Florian Pellissier quintet - Biches Bleues - Heavenly Sweetness records

Florian Pellissier ou "le secret le mieux gardé du jazz français", titre la promotion du nouvel album de son quintette. Méconnues, les Biches Bleues du pianiste ne sidèreront pas l'oeil avisé. Bienvenue dans les fifties, dans un hard bop aux couleurs proches du label historique Blue Note. Tout y est. La formation en quintette piano/contrebasse/batterie/trompette/saxophone, les orientations harmoniques et la couleur de la pochette.

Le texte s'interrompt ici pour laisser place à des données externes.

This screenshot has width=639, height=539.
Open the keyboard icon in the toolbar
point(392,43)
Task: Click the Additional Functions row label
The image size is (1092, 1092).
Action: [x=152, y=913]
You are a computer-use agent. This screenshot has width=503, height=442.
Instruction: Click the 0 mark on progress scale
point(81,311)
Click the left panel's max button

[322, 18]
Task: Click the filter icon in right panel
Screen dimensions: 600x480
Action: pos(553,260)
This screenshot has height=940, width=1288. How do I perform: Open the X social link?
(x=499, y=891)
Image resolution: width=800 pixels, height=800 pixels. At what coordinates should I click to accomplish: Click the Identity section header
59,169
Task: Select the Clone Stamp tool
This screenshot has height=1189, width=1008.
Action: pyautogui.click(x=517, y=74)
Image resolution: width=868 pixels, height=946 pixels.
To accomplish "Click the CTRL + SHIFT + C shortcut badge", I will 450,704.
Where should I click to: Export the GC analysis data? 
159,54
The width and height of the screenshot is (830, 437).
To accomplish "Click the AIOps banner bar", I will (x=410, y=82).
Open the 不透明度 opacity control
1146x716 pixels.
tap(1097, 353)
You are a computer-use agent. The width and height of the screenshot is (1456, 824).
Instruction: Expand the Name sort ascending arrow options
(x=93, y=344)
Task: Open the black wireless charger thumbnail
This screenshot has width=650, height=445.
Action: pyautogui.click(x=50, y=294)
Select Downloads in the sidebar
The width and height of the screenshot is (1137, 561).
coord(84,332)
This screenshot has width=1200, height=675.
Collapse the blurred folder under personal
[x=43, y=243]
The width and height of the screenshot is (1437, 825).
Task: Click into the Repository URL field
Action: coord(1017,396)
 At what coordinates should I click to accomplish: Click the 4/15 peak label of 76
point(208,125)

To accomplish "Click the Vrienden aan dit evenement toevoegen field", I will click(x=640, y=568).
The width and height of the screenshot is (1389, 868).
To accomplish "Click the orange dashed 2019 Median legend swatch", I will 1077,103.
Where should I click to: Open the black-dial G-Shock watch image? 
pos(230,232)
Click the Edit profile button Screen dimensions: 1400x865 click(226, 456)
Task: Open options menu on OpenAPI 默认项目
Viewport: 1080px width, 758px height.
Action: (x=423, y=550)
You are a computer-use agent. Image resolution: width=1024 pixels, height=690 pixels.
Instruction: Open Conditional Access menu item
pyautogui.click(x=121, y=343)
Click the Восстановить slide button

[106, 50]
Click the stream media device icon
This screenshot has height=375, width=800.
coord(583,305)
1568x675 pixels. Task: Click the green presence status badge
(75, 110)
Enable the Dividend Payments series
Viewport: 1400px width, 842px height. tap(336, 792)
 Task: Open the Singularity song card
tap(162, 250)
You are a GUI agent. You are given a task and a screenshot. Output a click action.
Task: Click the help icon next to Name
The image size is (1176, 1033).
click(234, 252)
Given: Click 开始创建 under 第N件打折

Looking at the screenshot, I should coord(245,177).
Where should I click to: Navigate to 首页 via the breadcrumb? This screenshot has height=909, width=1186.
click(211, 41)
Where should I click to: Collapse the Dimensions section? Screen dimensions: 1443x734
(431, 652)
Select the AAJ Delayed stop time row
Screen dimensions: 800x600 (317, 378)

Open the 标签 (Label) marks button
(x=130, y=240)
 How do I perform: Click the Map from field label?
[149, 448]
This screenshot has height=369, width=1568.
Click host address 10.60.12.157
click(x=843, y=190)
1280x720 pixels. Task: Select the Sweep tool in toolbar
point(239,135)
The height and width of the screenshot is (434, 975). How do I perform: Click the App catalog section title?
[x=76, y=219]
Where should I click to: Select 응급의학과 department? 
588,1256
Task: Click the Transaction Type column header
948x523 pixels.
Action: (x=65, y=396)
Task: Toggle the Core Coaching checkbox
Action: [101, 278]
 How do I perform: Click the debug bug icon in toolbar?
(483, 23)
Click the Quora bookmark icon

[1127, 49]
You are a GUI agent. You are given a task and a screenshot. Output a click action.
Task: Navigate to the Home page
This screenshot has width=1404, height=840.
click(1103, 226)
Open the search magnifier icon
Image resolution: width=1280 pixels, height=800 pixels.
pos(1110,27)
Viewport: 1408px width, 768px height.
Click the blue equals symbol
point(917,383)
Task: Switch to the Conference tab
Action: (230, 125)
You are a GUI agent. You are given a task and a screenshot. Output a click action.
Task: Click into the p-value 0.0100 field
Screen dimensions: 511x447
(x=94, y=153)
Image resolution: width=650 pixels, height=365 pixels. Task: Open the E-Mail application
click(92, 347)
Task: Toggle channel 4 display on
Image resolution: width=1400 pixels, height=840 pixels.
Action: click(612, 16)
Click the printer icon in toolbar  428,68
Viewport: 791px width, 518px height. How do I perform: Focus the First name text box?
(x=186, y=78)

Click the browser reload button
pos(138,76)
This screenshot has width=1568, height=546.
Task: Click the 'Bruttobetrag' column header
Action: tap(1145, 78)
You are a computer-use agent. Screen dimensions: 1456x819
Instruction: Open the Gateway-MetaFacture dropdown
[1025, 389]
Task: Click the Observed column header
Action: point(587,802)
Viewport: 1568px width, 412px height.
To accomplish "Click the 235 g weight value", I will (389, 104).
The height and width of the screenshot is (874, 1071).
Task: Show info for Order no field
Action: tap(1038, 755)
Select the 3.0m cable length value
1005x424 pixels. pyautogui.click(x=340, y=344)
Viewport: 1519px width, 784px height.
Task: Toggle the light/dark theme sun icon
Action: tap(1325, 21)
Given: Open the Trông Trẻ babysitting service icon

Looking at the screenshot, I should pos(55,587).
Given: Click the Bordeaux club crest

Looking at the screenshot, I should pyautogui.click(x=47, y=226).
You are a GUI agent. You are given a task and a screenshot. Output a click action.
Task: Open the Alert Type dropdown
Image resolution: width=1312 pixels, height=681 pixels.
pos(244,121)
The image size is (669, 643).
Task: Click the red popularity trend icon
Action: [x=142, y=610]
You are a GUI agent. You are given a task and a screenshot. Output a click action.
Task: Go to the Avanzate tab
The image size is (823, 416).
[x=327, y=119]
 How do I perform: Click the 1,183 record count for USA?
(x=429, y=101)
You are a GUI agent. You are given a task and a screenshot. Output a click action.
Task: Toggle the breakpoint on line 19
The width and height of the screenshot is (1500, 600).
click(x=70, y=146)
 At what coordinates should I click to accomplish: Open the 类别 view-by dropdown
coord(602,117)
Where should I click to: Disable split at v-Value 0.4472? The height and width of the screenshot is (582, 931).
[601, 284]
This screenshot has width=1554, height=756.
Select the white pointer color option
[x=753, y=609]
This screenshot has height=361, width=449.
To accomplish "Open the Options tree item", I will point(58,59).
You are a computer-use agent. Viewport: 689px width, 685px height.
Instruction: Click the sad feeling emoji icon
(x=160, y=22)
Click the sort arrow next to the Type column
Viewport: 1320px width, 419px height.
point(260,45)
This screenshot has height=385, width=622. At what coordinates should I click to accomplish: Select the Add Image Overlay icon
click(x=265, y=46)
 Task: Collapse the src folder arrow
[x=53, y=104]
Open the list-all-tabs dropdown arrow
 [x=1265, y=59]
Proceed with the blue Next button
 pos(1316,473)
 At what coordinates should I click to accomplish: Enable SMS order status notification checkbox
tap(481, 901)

Non, Florian Pellissier ne cherche pas à innover. Qu'on ne lui en tienne pas rigueur. Le pianiste marqué par ses années à New-York a décidément le bon goût de son côté. En témoignent les deux uniques reprises présentes sur le disque : la très belle " Valse pour Hélène" de Jef Gilson et l'admirable "Dance Cadaverous" de Wayne Shorter. L'écriture de Biches Bleues est homogène et teintée d'interventions au piano qui relèvent de l'illustration. Florian Pellissier est économe, plus dans l'accompagnement savant que dans l'épanchement du leader virtuose. Yoni Zelnik (contrebasse) et David Georgelet (batterie) lui emboitent le pas avec efficacité. Tandis que Yoann Loustalot (trompette & bugle) et Christophe Panzani (sax) revêtent eux admirablement leur rôle de solistes, celui des soufflants tributaires de l'ampleur finale donnée au son du groupe.

Alors que Le Diable et son train se laissait aller à de multiples directions, Biches Bleues fait preuve d'une esthétique plus définie, toujours marquée par de justes choix. Ceux d'un pianiste qui sans faire de bruit, poursuit une oeuvre encore maigre mais bien charpentée. Biches Bleues, c'est du coton pour les oreilles.